Now that we have the functions we need in order to build our loop, I will pull it all together into one final function which will port the dataframe into the database. 

In [138]:
def df_to_db(curs, video_df):
    insert_df = pd.DataFrame(columns=["vid_id","vid_title","upload_time",
                                      "upload_date","view_count","like_count",
                                      "comment_count", "title_sentiment"]) 
    for i,vid in video_df.iterrows():
        if vid_in_table(curs, vid["vid_id"]):
            update_vid(curs, vid["vid_id"], vid["vid_title"], vid["view_count"],
                       vid["like_count"], vid["comment_count"], vid["title_sentiment"])
        else:
            temp = pd.DataFrame(data = {"vid_id":[vid["vid_id"]],"vid_title":[vid["vid_title"]],
                                        "upload_time":[vid["upload_time"]],"upload_date":[vid["upload_date"]],
                                        "view_count":[vid["view_count"]],"like_count":[vid["like_count"]],
                                        "comment_count":[vid["comment_count"]],"title_sentiment":[vid["title_sentiment"]]})
            insert_df = pd.concat([insert_df, temp], ignore_index = True)
    
    for i,vid in insert_df.iterrows():
        insert_vids(curs, vid["vid_id"], vid["vid_title"], 
                    vid["upload_time"], vid["upload_date"], 
                    vid["view_count"], vid["like_count"], 
                    vid["comment_count"], vid["title_sentiment"])
    connection.commit()
        

And with that, I have a function (df_to_db) which will take our pandas dataframe, go line by line through it, and either update values if the video is already in the database or adds a new video if it is not yet in the database.

In [139]:
df_to_db(curs, video_df)

Now all of the data taken via the YouTube API and the title classifications from the sentiment analysis have been imported into an AWS postgres database, and this pipeline is complete.
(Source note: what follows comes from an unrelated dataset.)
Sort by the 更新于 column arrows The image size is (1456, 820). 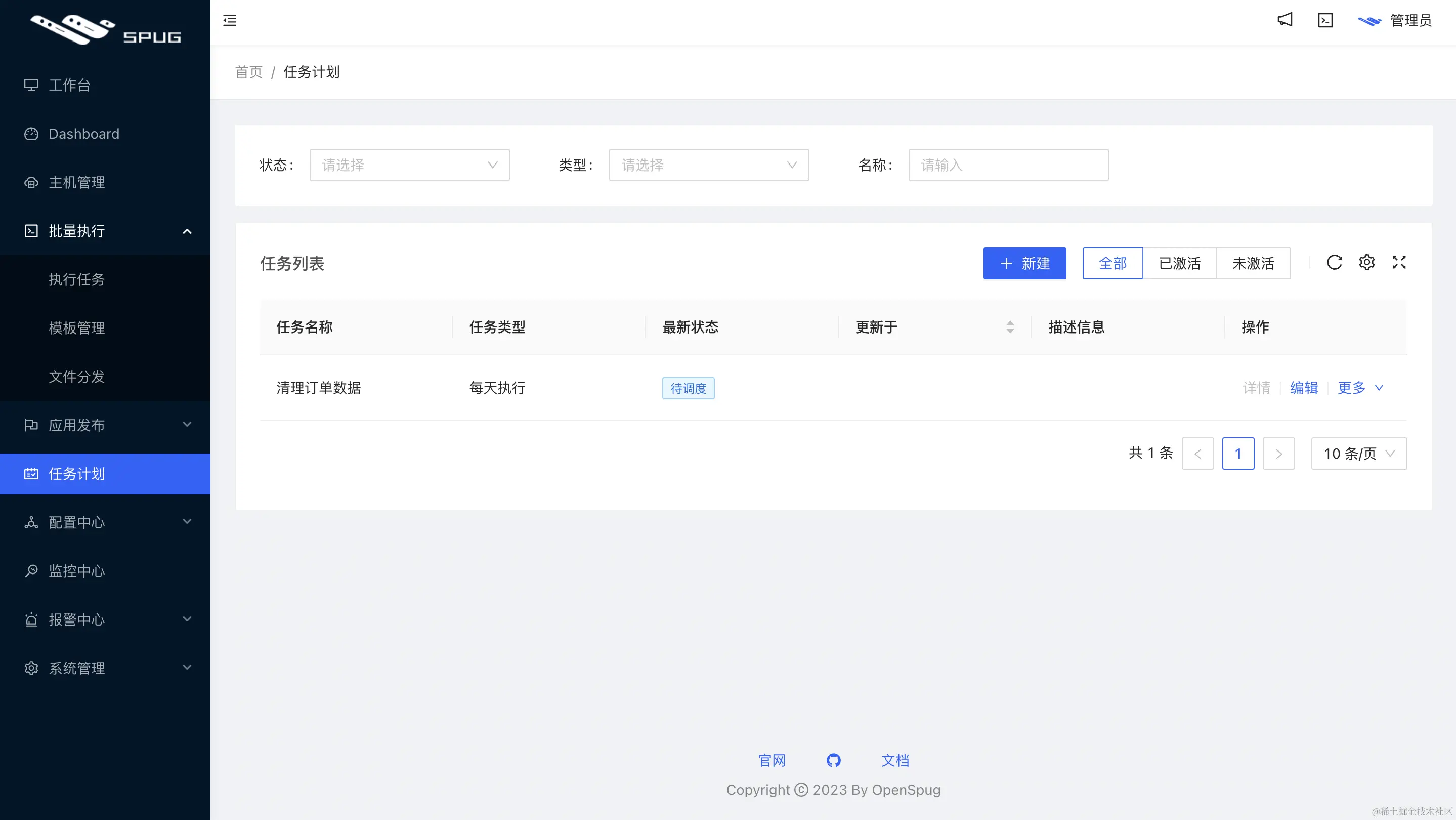(x=1010, y=327)
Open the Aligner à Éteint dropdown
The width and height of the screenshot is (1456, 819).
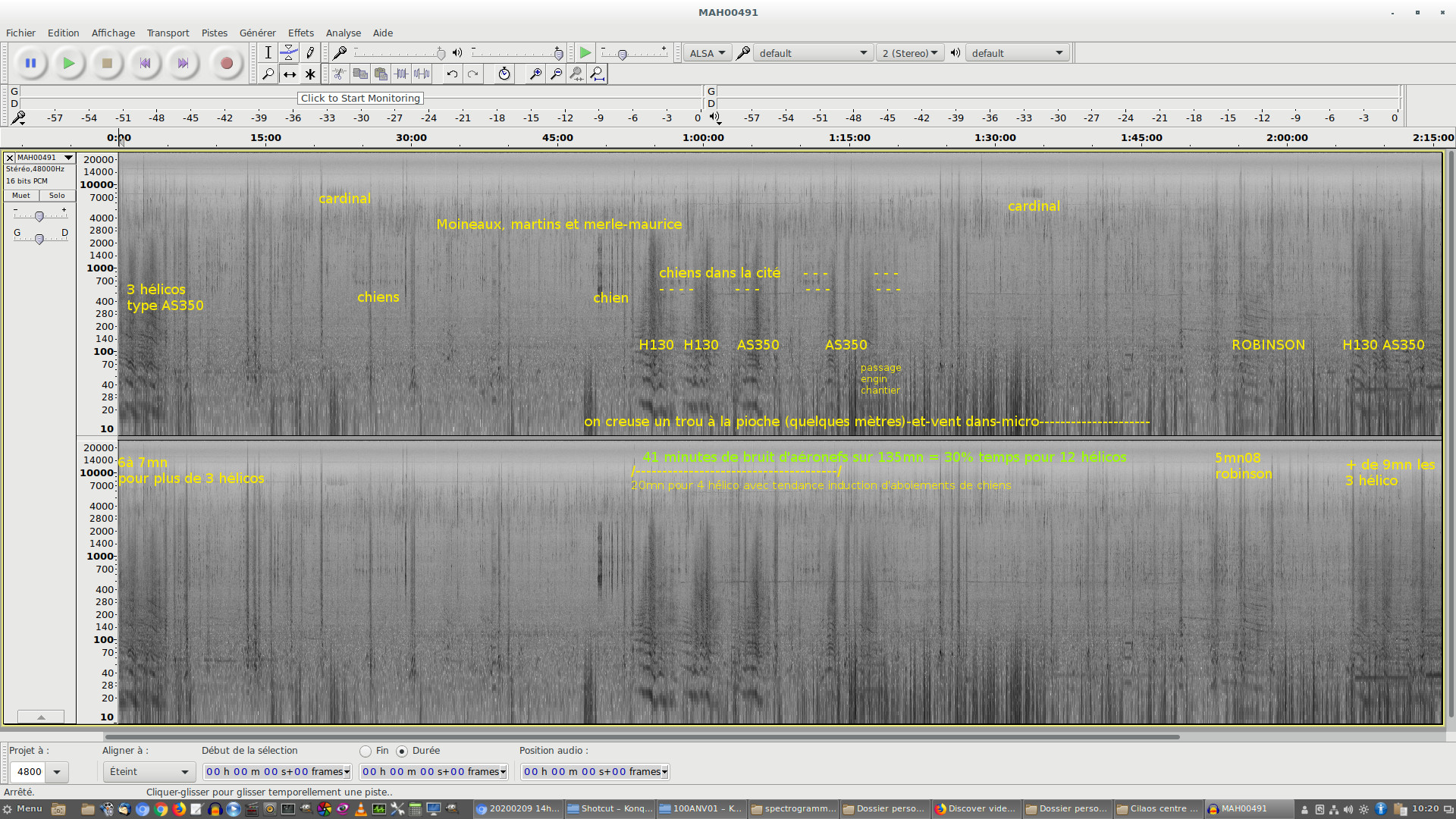tap(149, 771)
Some next steps would be:

1. Generating visualizations of this data in R, Python, or Tableau
2. Statistical analysis of sentiment analysis and video performance
3. Further improving the sentiment analysis via additional training
4. Importing and performing sentiment analysis on additional data - such as video transcripts
5. Expansion of dataset to additional channels and types of videos

With additional development, starting by performing sentiment analysis across many channels' titles and transcripts, I could transform this from the analysis of a single science YouTube channel into a tool which would help creators to better determine the optimal tone and title for videos depending on the category of channel those videos are a part of.